**** Raw data

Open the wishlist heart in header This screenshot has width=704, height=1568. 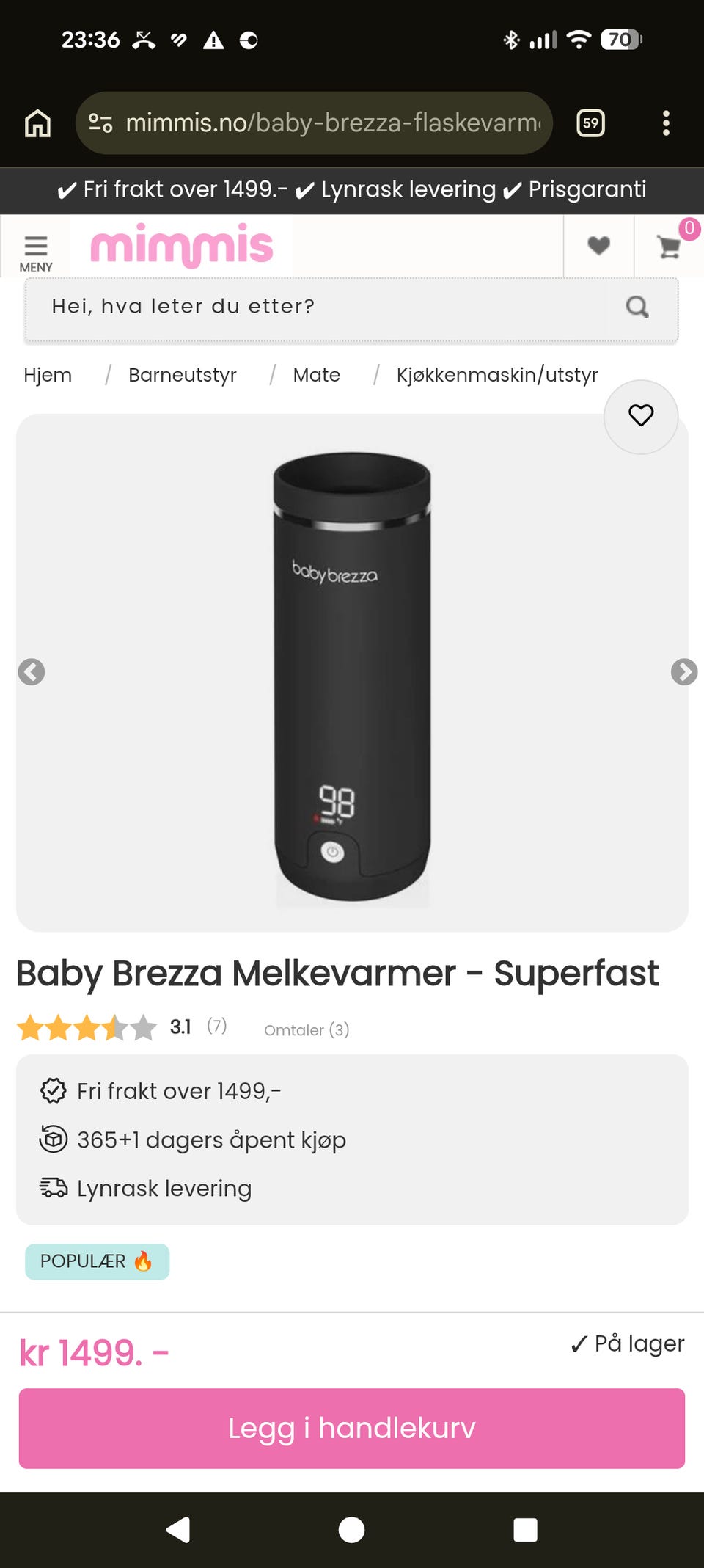pos(598,246)
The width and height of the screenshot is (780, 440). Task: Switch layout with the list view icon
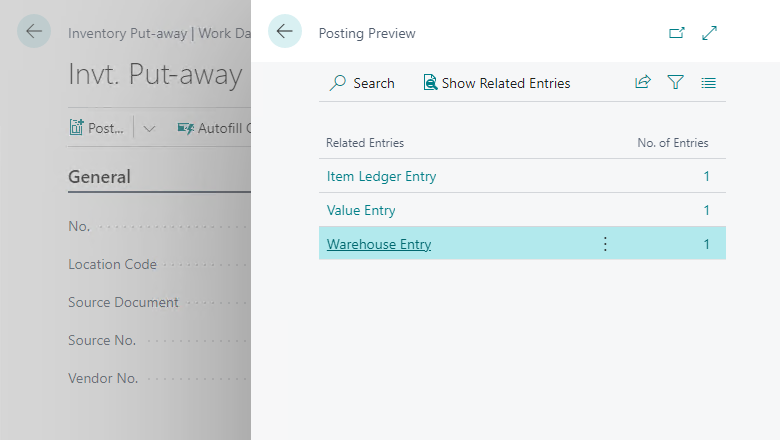tap(709, 83)
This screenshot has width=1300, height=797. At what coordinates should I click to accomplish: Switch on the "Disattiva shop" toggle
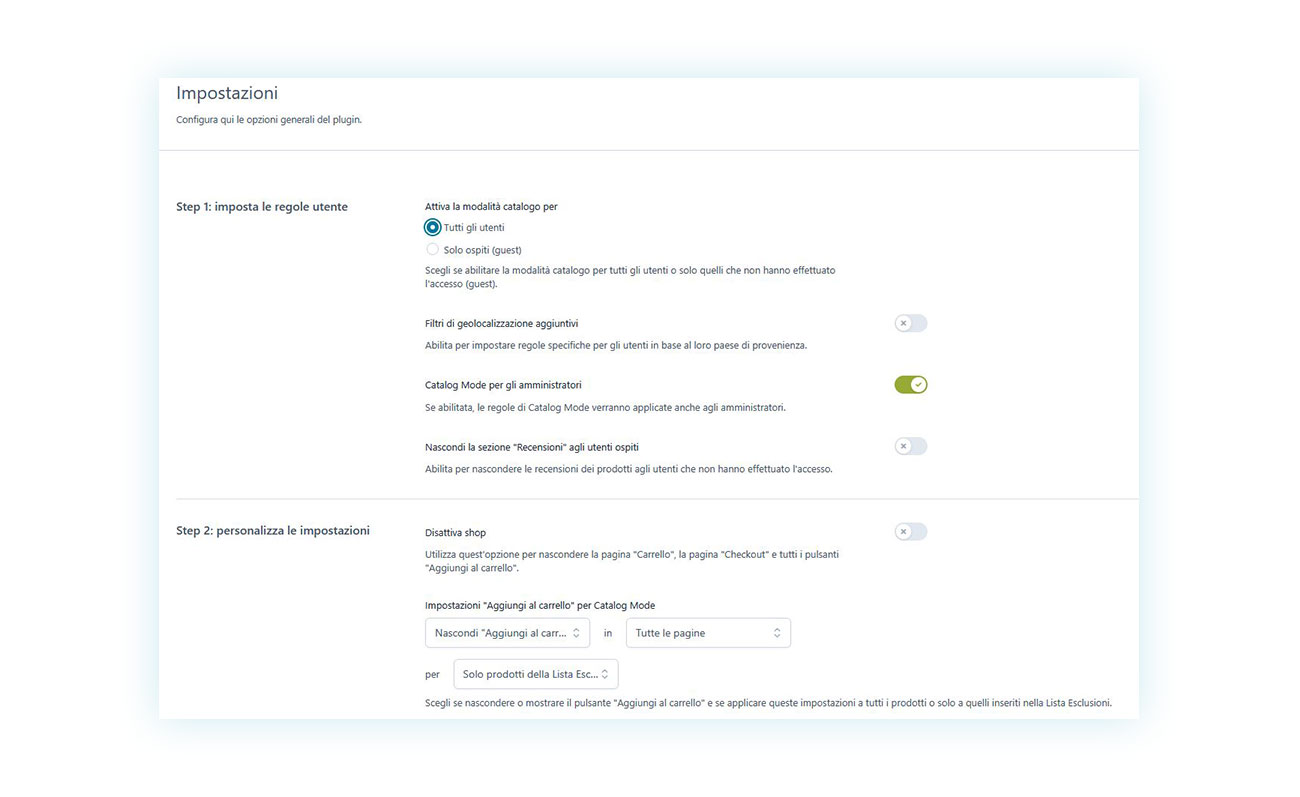910,532
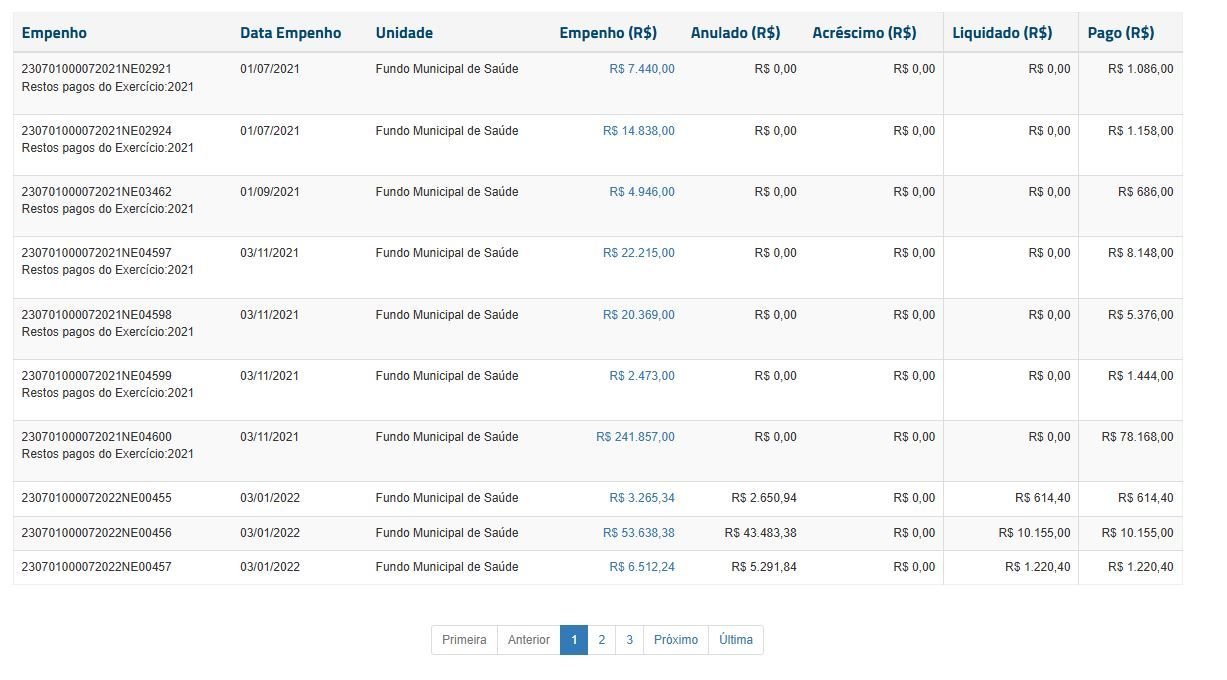Select page 1 in pagination
Screen dimensions: 1227x680
click(574, 640)
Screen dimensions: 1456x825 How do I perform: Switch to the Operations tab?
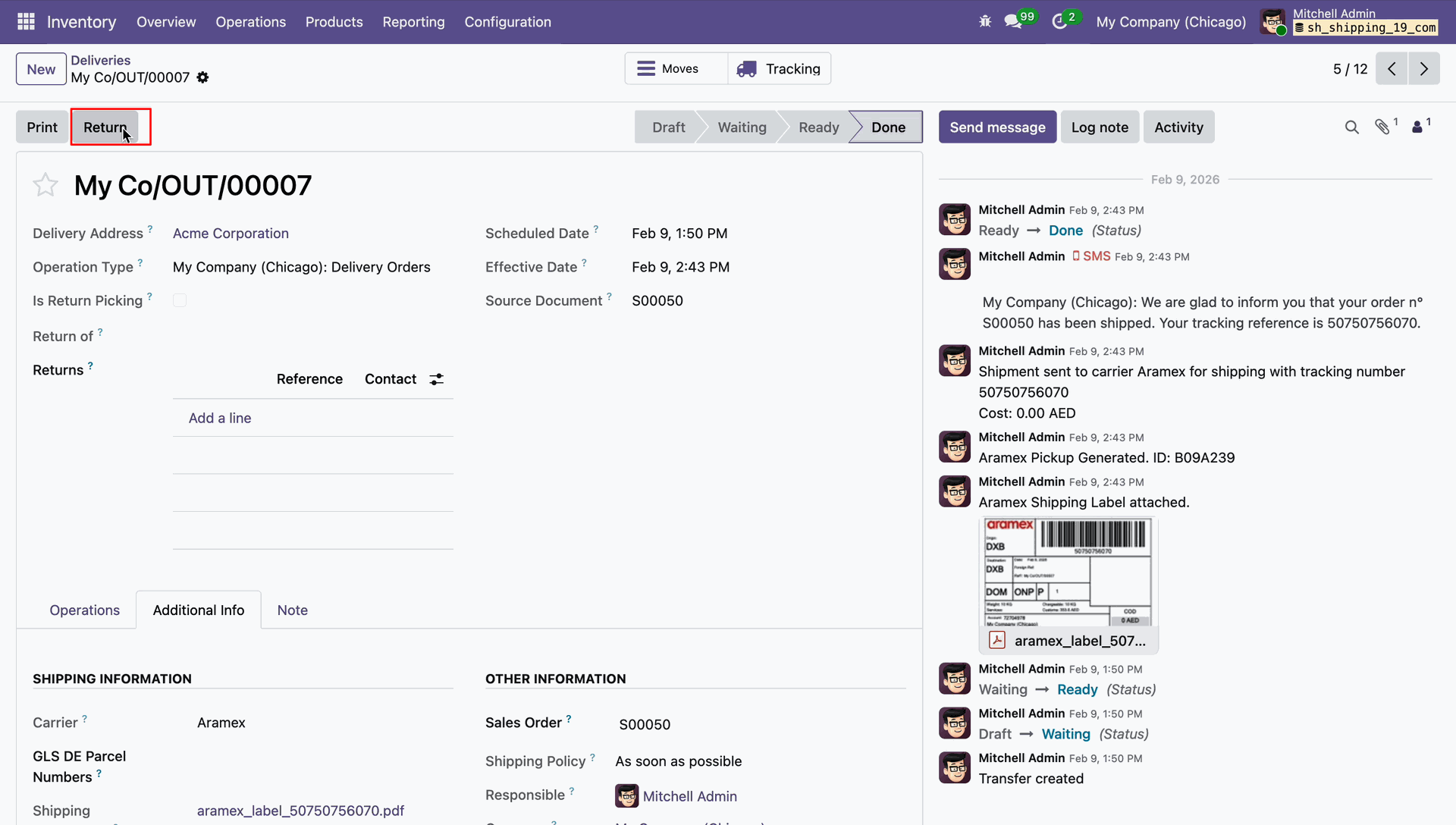tap(84, 610)
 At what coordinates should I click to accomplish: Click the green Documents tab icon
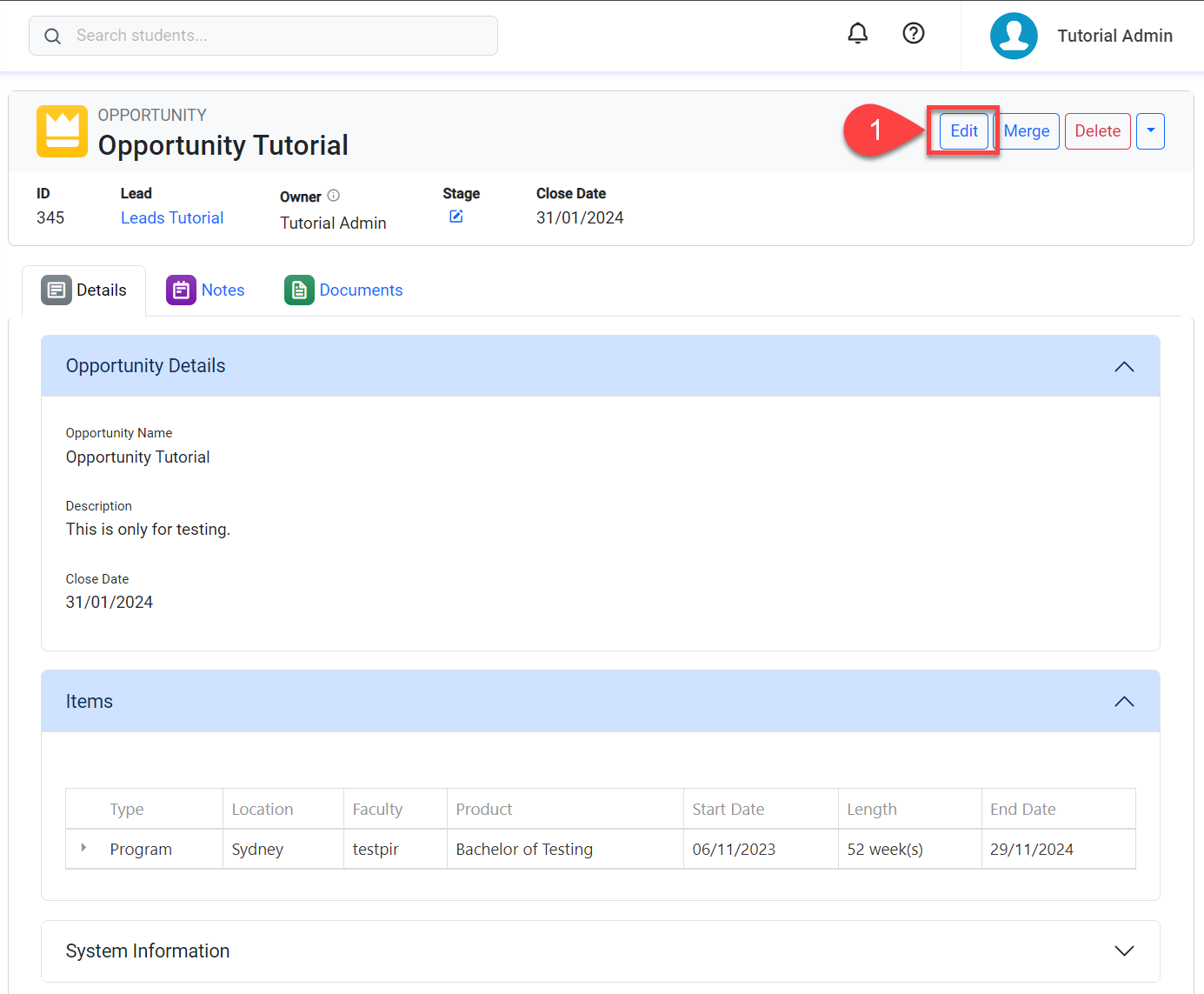[x=298, y=290]
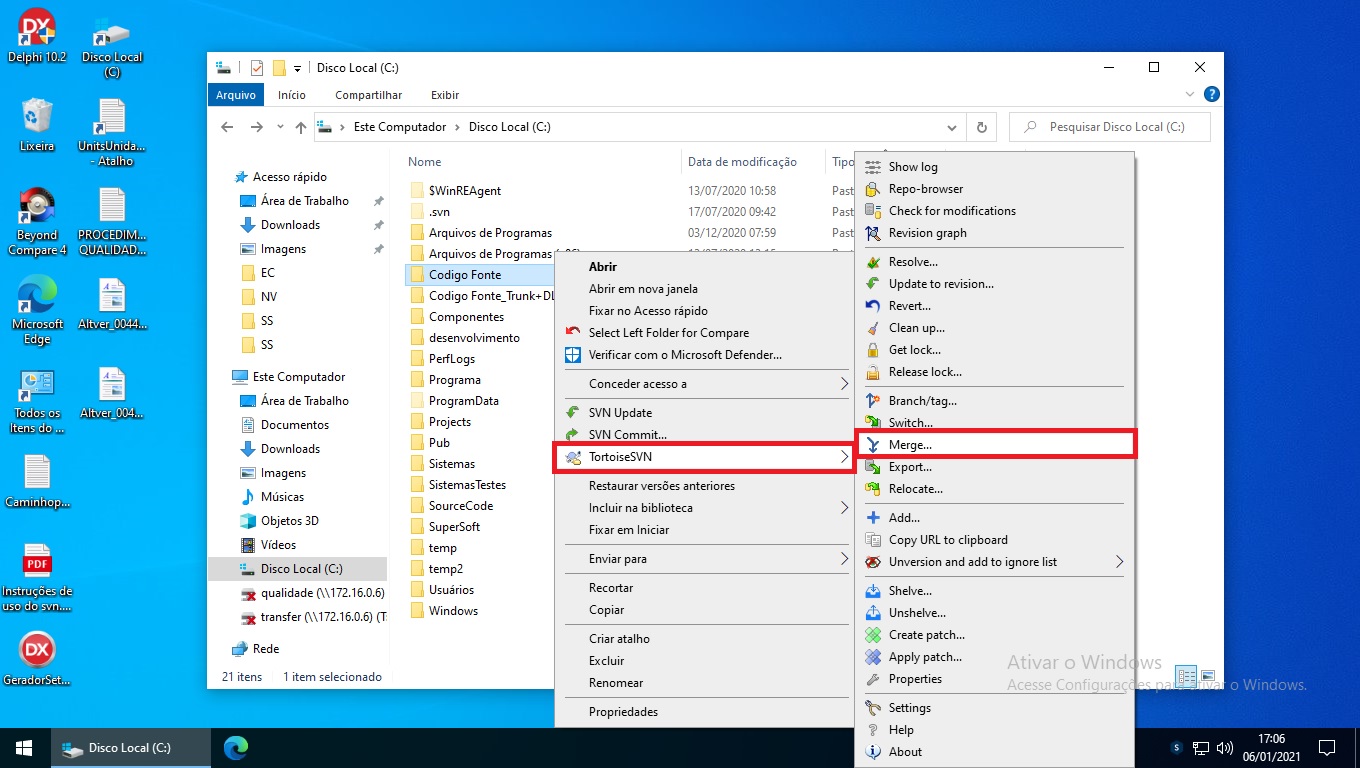Click the Merge icon in TortoiseSVN submenu
The height and width of the screenshot is (768, 1360).
point(873,445)
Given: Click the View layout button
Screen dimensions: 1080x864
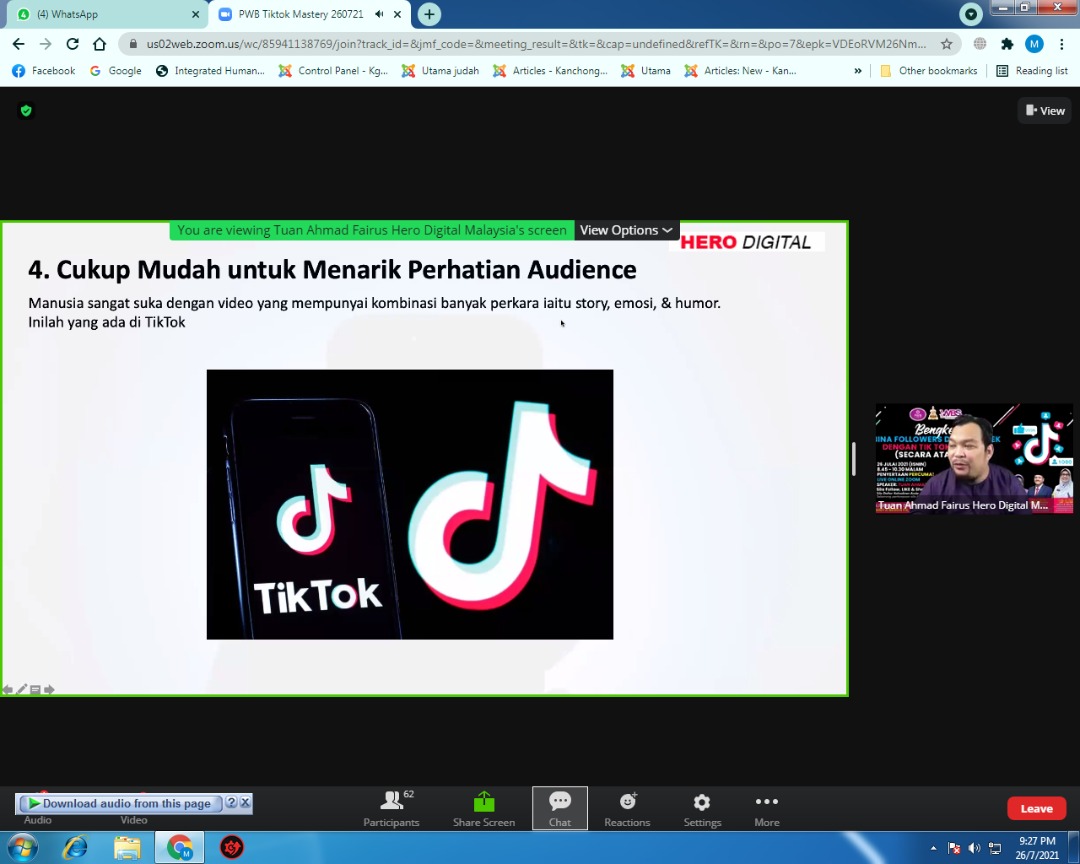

********

Reproduce verbatim everything in the items above, from the line containing "This screenshot has width=1300, height=797." down to the line containing "tap(84, 610)", with both of those lines included. Leave the pictures out of your answer.

Task answer >>
This screenshot has width=1300, height=797. At what coordinates should I click to accomplish: Switch on the "Disattiva shop" toggle
910,532
Select page 1 in pagination
Screen dimensions: 1227x680
click(574, 640)
Screen dimensions: 1456x825 How do I perform: Switch to the Operations tab?
tap(84, 610)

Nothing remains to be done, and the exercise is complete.